→ **What the task requires**: Please copy the lines below word for word, beginning with the line that contains "Task: Expand the" and ending after the line that contains "Action: (453, 188)". Leave the pictures out of your copy.

→ **Data for this task**:

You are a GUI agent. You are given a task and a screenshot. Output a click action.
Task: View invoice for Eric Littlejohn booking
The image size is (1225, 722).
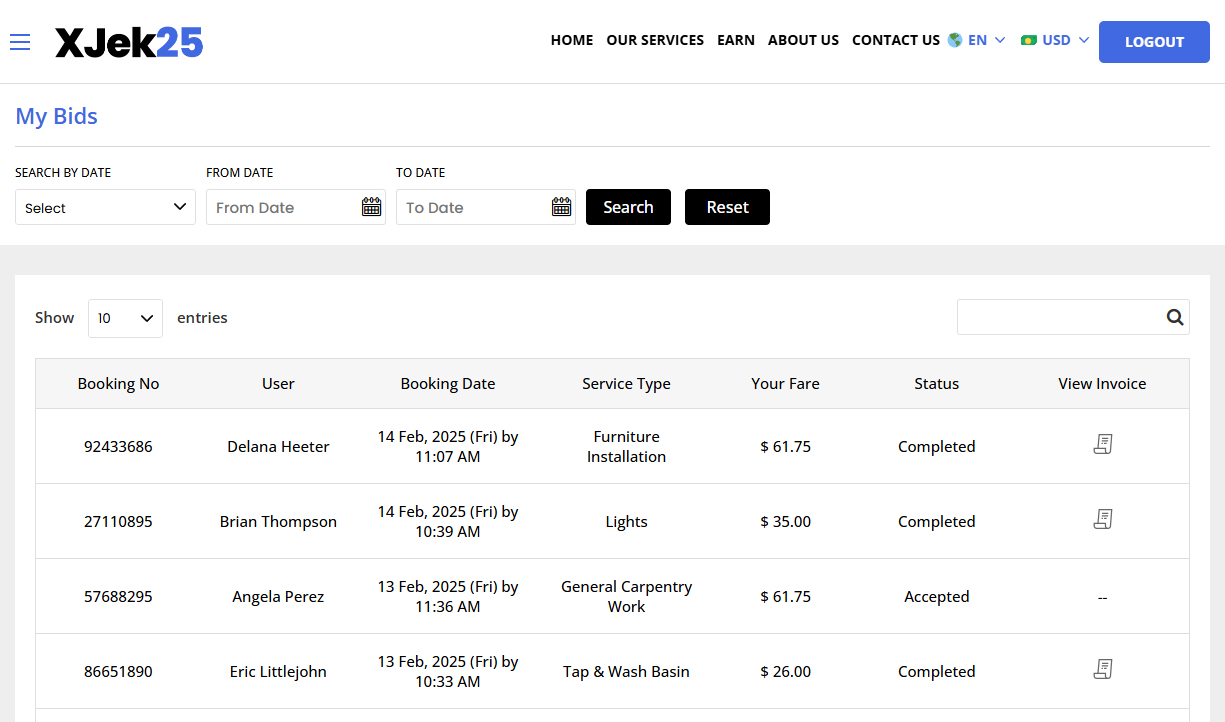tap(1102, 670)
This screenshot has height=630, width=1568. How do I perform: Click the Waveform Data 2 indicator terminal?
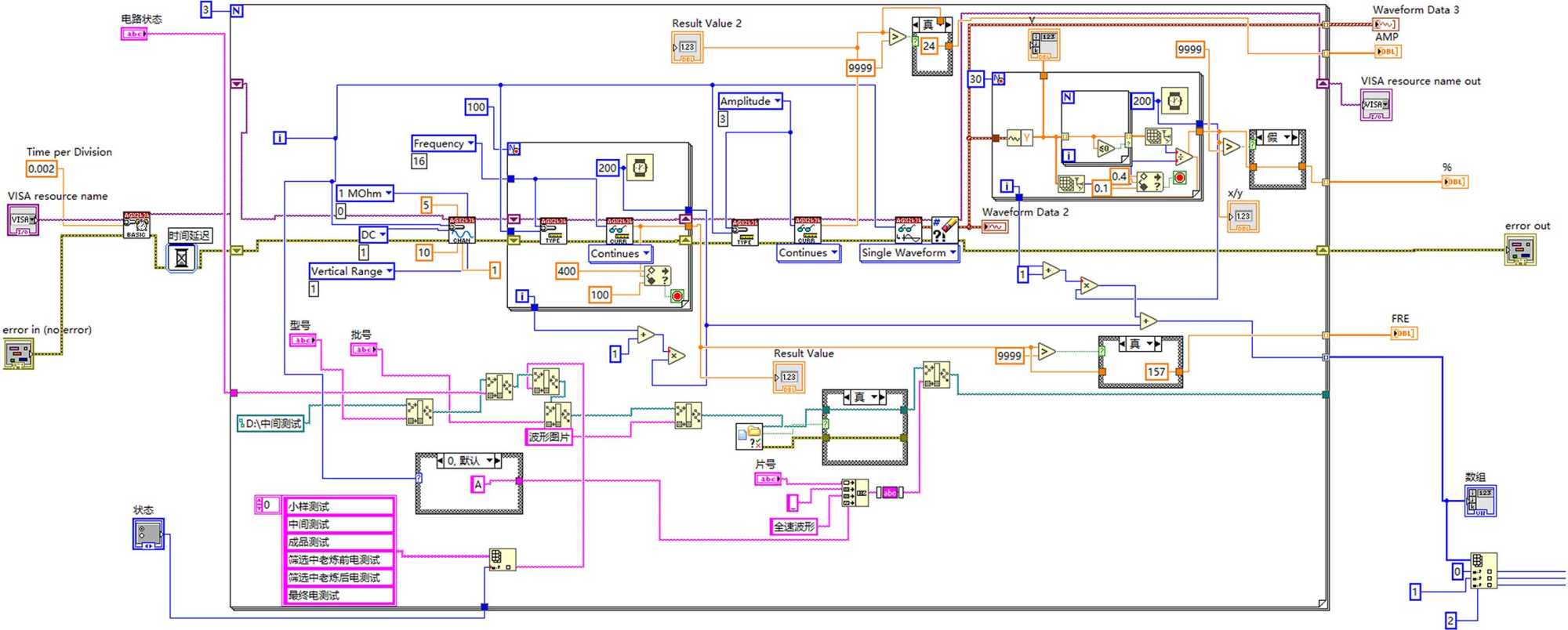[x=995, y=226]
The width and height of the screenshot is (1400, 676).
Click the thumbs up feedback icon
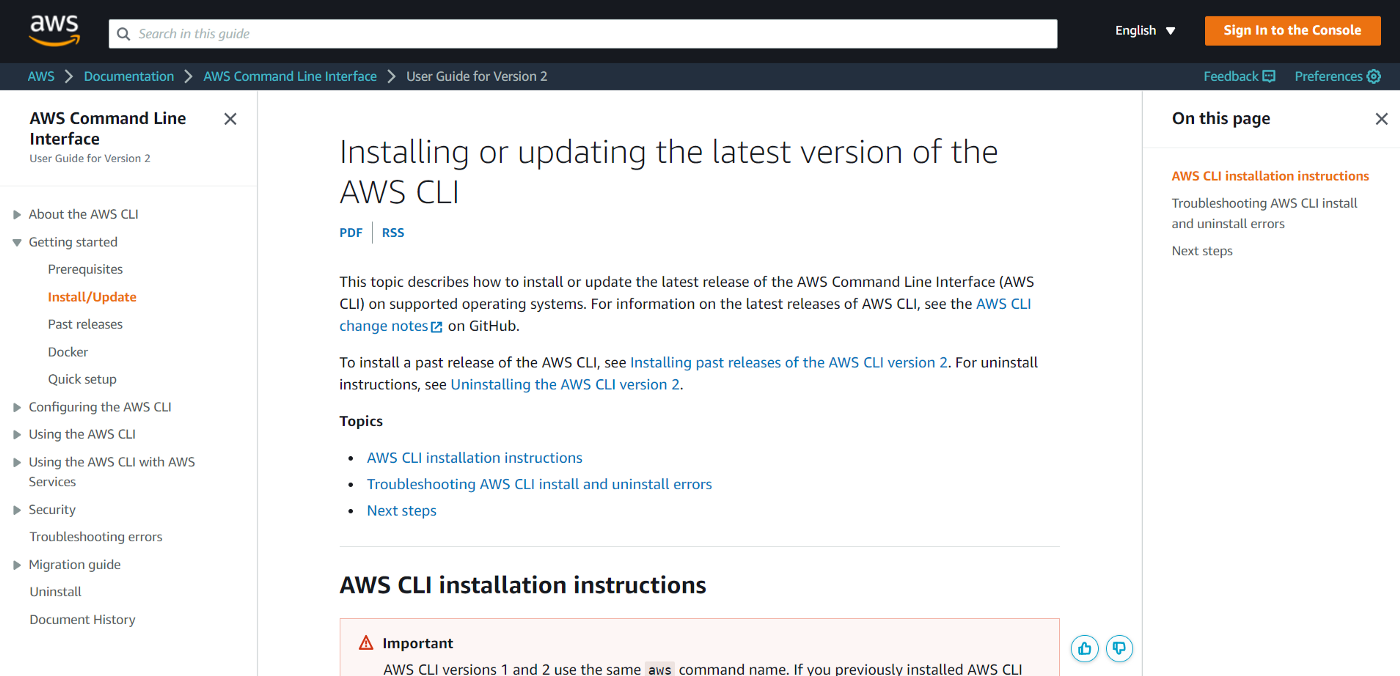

...

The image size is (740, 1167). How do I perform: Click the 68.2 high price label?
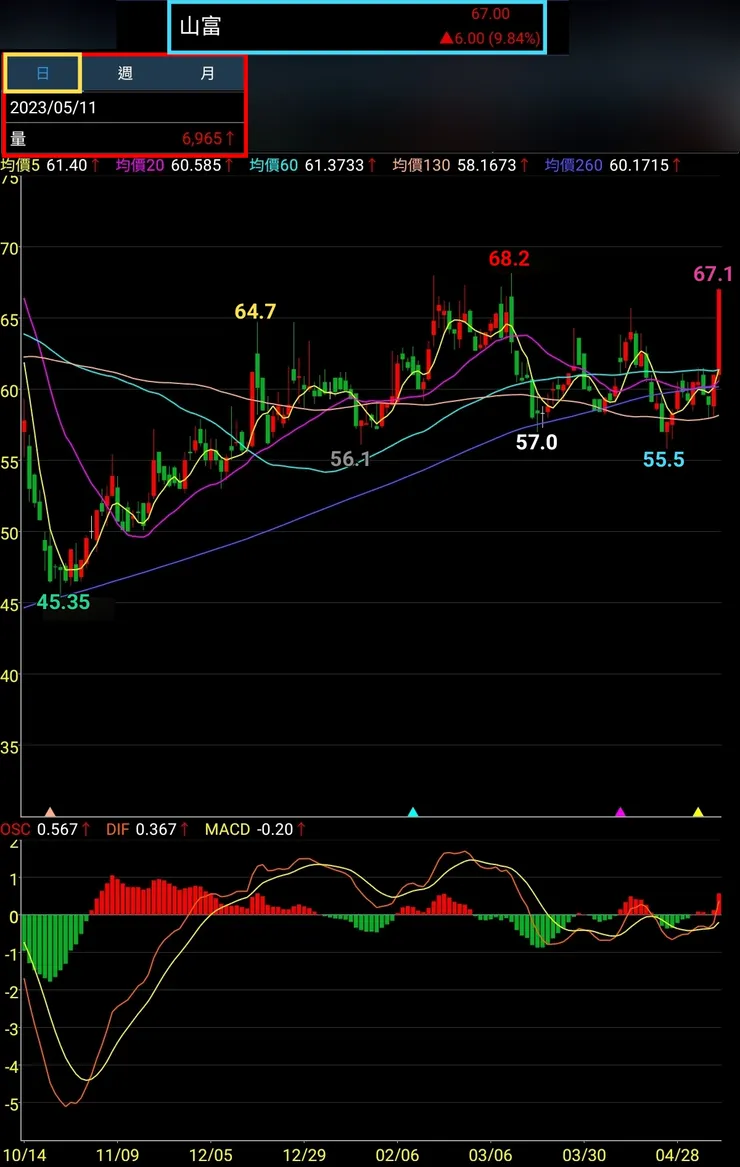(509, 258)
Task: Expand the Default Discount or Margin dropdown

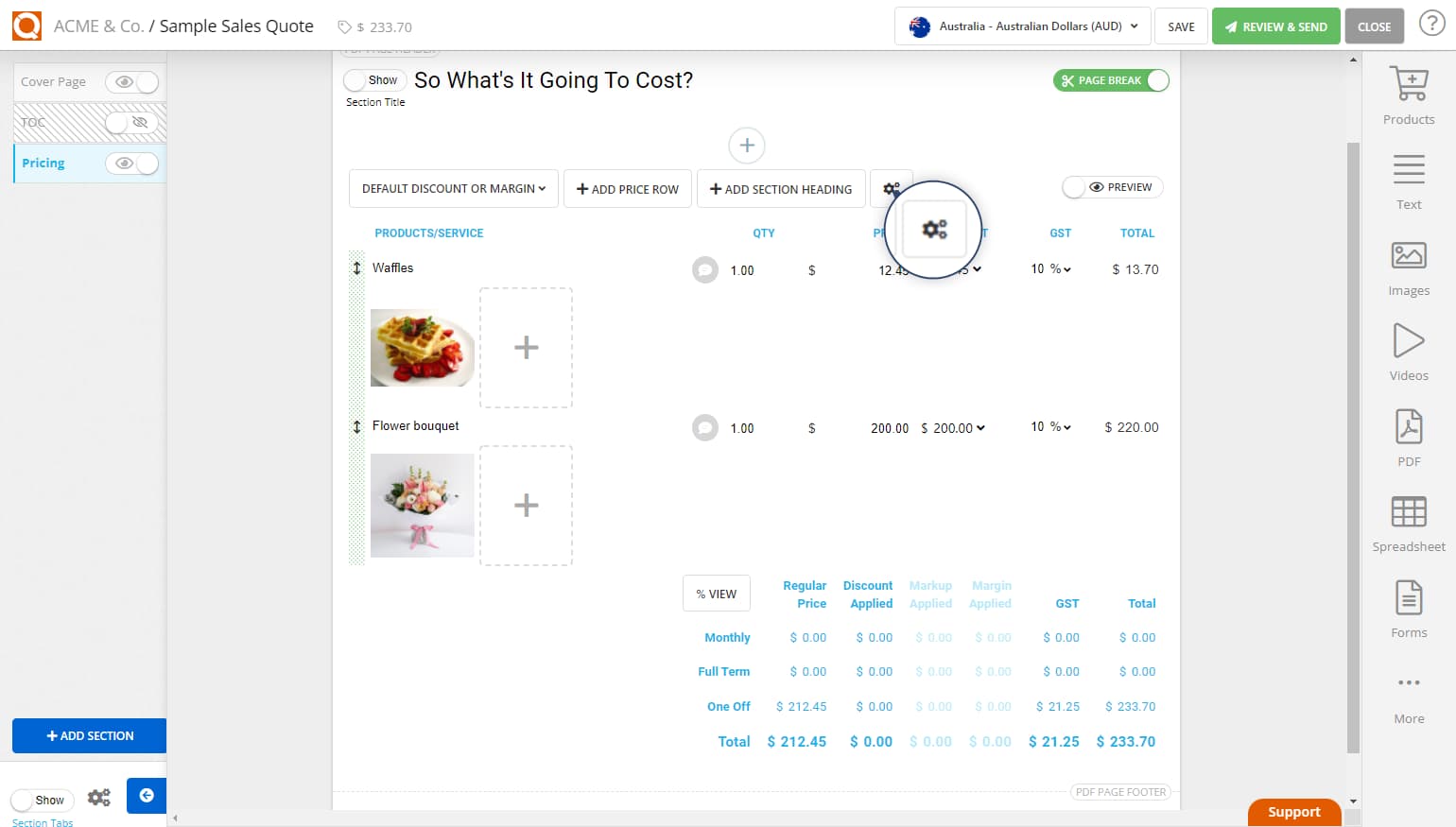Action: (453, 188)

--

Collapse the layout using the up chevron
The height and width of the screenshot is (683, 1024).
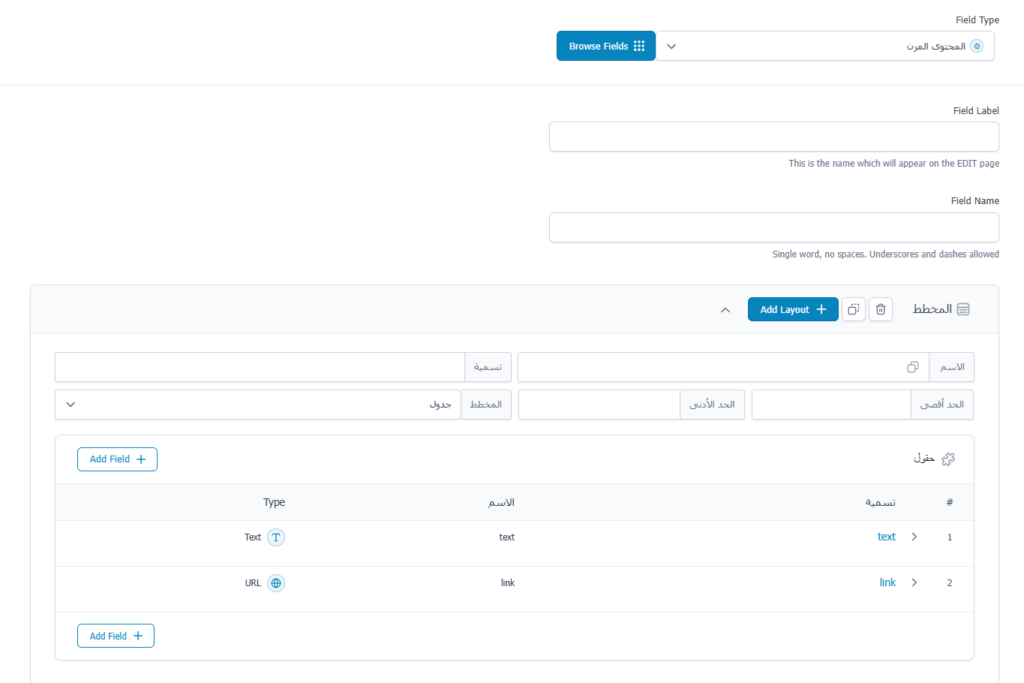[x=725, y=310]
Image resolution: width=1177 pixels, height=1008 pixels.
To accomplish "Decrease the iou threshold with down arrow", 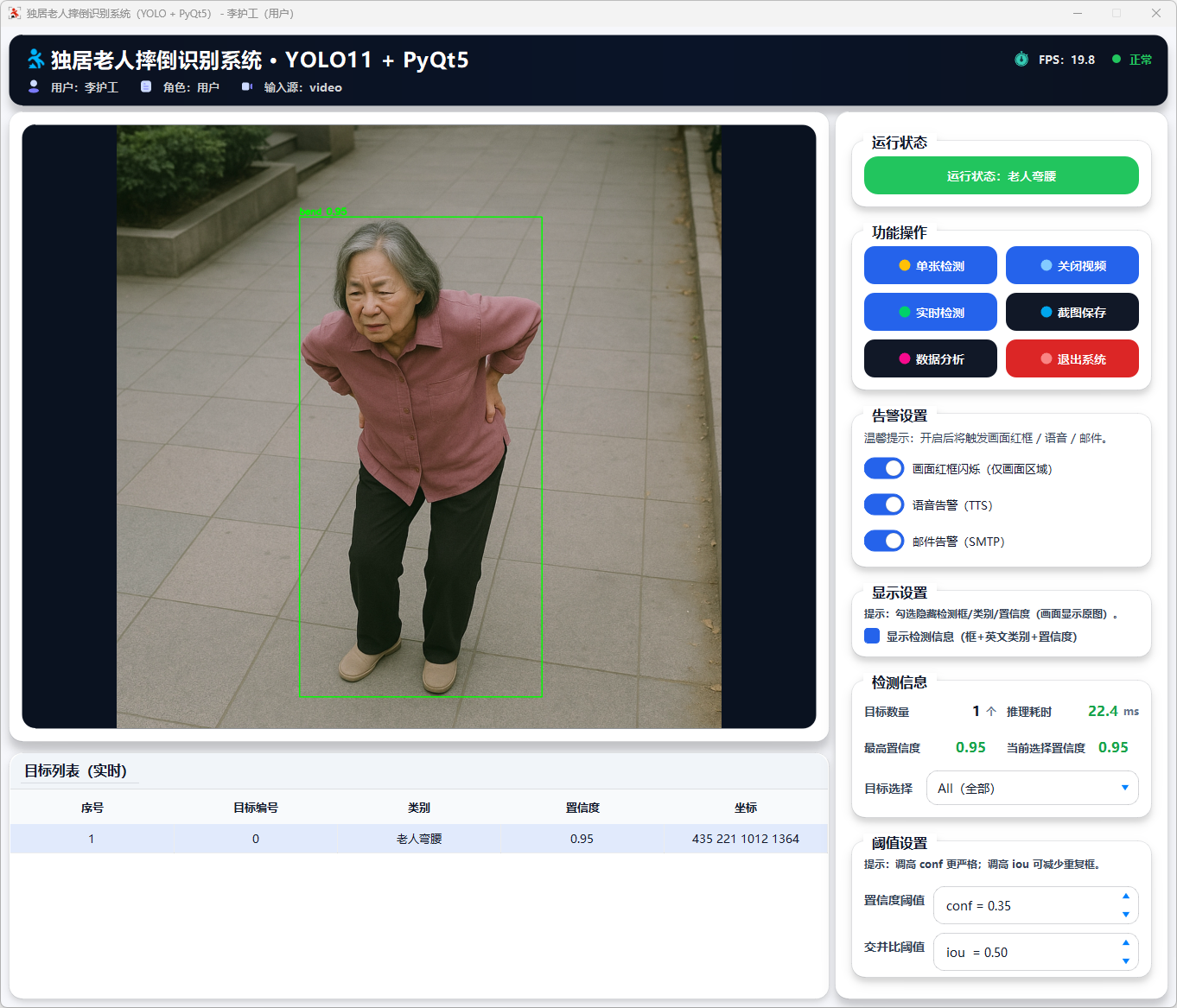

→ **The answer**:
Task: Expand the Default Discount or Margin dropdown

Action: (453, 188)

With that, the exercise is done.